Programming assignment for Data Cleaning course

Primary LanguageR

Getting and Cleaning Data Course Project

Programming Assignment - Human Activity Recognition Using Smartphones Data Set


When running the script, the indicated operations will ocurr:

  1. Download data if needed
  2. Produce a tidy dataset, assigning proper variable names, having one table per observational unit
  3. Transforms the activity numbers into their labels to have more declarative data.
  4. Creates a second tidy dataset, which contains all variables averaged grouped by activity and subject



  1. Download the dataset from the source
  2. Unzips the data into a "data" folder

read_data(data.frame) -> data.frame

Solution to requests (1) and (4)

  1. Loads the variable names dataset
  2. Loads the test data, binding the subject column and the activity number column. Assigns the variable names read in step 1.
  3. Loads the train data, binding the subject column and the activity number column. Assigns the variable names read in step 1.
  4. Binds both test and train datasets into one.

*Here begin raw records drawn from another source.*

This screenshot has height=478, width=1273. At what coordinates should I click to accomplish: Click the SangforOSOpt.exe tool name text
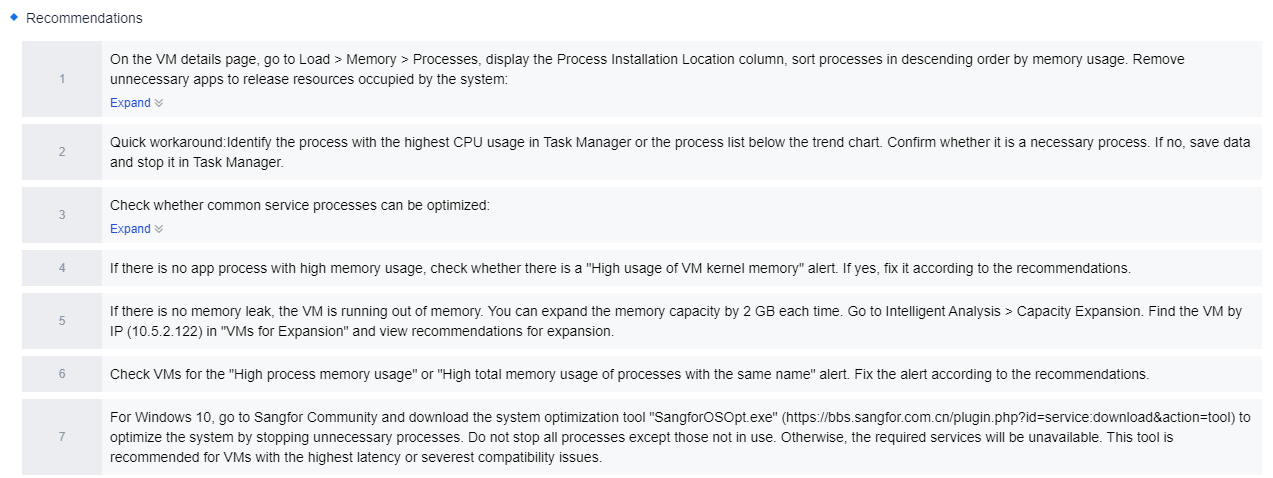pos(724,417)
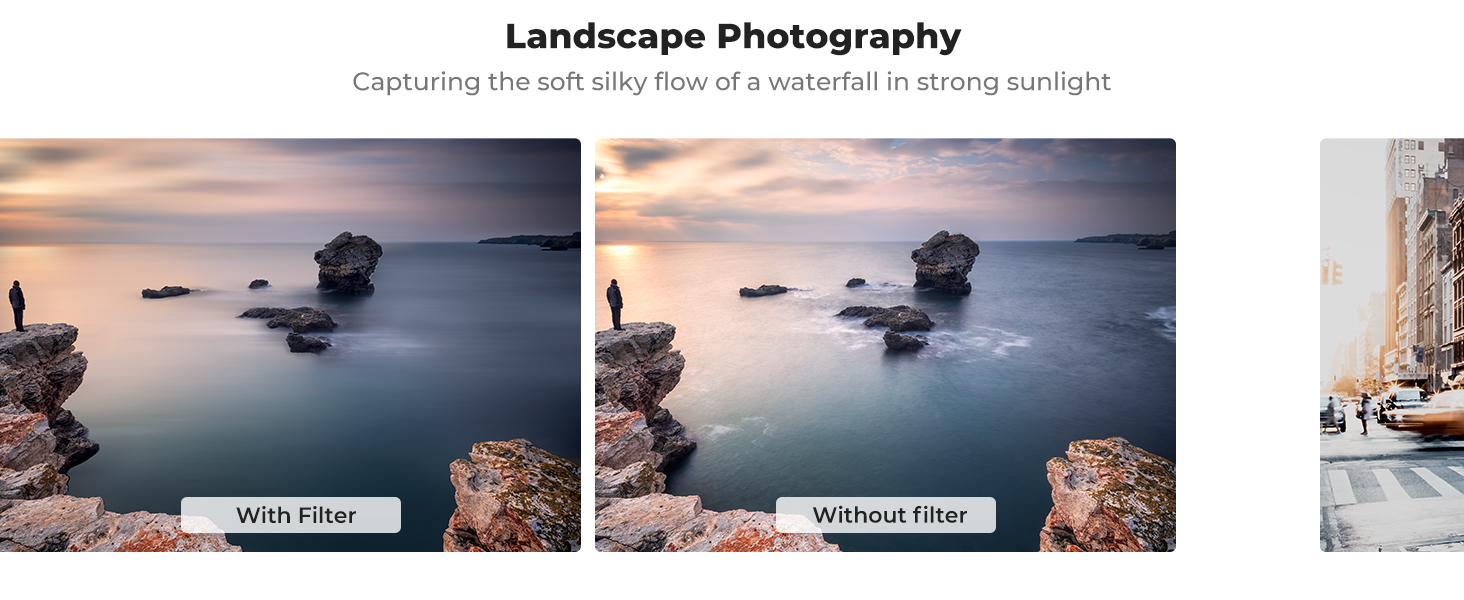Click the distant headland in With Filter photo
Image resolution: width=1464 pixels, height=600 pixels.
[530, 241]
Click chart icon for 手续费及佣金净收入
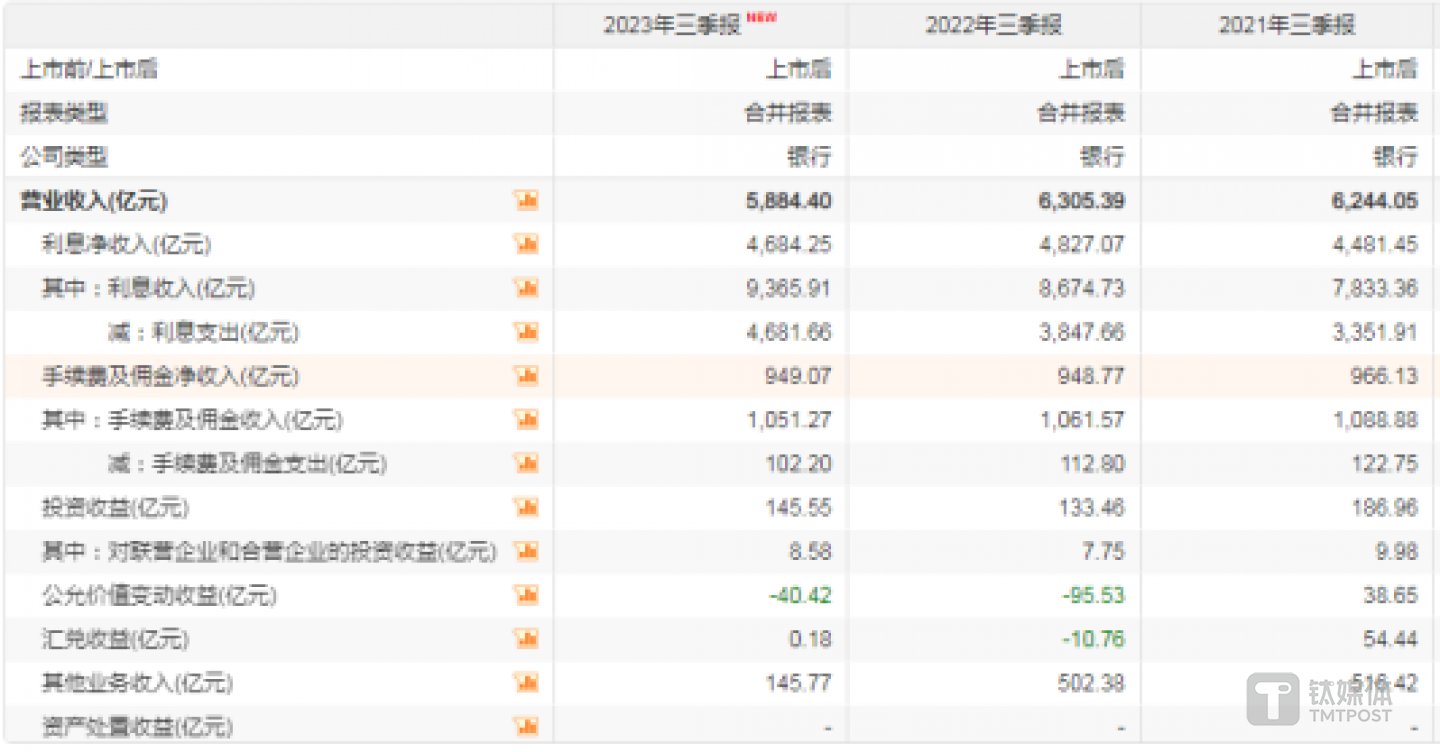 click(526, 376)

extract_mean_sd(data.frame) -> data.frame

Solution to request (2)

Extracts columns which names matches "mean" or "std", while also keeping subject and activity columns

labels_to_factors(data.frame) -> data.frame

Solution to request (3)

Replaces label integer column with the correspondent activity names

produce_averages(data.frame) -> data.frame

Solution to request (5)

Average all variables grouped by activity and subject.